(Collected data entries)
______________________________

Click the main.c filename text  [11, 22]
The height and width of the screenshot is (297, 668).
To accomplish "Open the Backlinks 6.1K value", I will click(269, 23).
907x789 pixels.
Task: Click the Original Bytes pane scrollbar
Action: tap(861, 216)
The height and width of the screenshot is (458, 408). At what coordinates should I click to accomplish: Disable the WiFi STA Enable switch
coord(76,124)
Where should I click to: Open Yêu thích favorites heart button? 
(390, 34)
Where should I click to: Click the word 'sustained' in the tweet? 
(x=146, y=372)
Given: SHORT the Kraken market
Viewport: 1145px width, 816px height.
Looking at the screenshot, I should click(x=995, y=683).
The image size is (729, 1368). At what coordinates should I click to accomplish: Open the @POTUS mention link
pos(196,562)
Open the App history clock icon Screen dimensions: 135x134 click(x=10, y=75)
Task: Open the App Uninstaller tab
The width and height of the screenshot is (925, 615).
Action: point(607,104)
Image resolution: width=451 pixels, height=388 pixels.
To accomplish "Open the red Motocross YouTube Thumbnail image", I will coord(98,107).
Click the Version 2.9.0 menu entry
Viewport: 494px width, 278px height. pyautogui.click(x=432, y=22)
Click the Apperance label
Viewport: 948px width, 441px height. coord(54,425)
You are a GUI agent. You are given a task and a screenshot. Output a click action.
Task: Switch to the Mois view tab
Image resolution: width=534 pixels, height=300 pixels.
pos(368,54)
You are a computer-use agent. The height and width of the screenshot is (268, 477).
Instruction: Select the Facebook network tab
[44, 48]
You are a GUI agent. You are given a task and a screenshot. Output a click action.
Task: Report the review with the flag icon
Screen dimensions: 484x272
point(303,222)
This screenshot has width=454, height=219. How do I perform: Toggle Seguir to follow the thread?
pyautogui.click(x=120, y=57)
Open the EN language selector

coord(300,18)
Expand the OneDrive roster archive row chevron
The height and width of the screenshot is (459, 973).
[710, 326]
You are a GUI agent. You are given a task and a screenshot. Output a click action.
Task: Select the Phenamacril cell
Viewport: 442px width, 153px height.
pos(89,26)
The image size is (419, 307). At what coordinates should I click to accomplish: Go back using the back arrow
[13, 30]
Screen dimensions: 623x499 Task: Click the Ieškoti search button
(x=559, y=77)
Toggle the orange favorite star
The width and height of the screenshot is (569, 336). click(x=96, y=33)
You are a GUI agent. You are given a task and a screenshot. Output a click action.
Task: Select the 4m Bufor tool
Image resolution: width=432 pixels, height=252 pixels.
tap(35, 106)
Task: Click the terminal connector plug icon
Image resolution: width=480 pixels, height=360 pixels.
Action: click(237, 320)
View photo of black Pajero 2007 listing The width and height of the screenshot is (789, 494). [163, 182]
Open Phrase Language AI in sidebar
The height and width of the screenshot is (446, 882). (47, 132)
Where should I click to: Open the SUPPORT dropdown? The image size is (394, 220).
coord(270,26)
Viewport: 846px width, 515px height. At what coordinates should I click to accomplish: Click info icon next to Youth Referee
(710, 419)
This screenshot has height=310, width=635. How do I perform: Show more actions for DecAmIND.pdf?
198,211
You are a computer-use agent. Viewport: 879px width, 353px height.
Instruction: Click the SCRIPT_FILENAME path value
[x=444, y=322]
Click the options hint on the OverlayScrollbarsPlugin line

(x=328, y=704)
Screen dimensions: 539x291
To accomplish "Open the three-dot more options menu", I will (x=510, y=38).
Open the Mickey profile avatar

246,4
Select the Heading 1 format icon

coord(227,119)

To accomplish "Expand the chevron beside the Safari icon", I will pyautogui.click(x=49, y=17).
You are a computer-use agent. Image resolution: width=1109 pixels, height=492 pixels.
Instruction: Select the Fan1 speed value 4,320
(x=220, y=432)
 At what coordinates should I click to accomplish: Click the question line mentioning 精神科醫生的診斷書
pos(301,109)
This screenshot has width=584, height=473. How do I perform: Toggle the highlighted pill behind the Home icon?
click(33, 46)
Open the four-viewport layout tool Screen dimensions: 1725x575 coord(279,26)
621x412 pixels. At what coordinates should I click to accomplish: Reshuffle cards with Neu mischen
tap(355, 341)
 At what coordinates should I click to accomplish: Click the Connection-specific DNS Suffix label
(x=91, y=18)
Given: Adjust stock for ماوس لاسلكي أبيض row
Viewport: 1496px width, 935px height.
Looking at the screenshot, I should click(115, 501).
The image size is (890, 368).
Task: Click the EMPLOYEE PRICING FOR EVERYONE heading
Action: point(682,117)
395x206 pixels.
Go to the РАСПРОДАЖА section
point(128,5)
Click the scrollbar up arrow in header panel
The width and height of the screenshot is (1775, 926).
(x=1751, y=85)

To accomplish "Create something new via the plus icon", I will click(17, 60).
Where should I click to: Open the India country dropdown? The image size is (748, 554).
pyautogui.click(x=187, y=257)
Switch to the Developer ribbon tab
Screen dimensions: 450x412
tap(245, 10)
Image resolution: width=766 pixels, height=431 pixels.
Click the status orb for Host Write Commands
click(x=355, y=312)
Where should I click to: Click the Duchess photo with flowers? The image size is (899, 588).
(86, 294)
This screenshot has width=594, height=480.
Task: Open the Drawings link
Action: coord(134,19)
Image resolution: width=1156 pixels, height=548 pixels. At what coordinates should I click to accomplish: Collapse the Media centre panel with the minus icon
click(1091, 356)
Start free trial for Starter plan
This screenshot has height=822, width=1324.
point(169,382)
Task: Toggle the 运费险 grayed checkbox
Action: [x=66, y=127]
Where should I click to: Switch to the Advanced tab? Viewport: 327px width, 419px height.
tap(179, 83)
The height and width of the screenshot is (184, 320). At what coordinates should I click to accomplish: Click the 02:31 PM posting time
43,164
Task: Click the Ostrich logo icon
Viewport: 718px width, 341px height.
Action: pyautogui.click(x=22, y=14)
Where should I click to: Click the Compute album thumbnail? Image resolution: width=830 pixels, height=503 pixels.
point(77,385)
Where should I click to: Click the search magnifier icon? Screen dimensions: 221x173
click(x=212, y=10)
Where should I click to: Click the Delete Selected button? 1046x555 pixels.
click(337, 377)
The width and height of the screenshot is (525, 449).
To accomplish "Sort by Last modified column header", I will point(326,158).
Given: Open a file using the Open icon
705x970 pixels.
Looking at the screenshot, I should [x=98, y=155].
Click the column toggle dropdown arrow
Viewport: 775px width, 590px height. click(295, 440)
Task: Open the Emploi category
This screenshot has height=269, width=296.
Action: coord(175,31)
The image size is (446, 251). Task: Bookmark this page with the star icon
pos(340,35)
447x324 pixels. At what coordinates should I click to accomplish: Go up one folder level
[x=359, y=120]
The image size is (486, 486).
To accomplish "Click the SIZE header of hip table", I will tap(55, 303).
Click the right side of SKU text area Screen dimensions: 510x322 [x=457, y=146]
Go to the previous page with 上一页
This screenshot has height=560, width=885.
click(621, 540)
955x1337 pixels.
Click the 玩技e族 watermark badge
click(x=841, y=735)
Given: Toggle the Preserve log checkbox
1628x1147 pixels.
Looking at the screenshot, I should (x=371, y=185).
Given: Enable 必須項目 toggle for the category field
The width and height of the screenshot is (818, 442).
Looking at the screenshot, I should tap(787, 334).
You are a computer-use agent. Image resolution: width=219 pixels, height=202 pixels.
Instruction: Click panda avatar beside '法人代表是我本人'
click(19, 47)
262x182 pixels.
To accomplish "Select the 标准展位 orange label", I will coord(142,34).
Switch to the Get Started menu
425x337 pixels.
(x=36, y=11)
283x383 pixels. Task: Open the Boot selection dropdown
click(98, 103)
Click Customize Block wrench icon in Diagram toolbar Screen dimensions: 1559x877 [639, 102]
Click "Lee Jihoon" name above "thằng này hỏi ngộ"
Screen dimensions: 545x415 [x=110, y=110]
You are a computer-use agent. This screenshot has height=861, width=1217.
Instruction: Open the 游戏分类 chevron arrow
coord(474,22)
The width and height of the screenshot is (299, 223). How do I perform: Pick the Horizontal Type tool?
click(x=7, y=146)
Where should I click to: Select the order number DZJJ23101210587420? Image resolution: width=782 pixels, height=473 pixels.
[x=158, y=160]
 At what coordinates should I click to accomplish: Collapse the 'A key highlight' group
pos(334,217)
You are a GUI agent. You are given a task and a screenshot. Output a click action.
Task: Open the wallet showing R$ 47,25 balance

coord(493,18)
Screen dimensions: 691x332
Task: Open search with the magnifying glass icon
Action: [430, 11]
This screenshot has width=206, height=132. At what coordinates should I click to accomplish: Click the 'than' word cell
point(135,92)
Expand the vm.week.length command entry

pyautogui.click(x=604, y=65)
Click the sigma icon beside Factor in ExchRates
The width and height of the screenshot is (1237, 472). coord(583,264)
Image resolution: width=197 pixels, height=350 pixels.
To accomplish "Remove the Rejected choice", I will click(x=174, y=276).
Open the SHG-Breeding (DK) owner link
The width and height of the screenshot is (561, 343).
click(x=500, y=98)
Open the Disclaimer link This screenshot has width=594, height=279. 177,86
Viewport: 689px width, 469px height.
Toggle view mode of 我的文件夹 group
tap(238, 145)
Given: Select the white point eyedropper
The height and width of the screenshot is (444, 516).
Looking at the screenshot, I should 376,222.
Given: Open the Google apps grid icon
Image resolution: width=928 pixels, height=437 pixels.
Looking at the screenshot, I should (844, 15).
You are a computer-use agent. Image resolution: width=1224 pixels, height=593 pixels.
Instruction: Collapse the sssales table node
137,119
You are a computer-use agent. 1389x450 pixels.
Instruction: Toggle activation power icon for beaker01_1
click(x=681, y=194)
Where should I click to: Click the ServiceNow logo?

______________________________

• Requirement
Each line in the records that carries "logo" must be copied out.

• The answer
Task: Click the Ostrich logo icon
Where should I click to: Click the ServiceNow logo?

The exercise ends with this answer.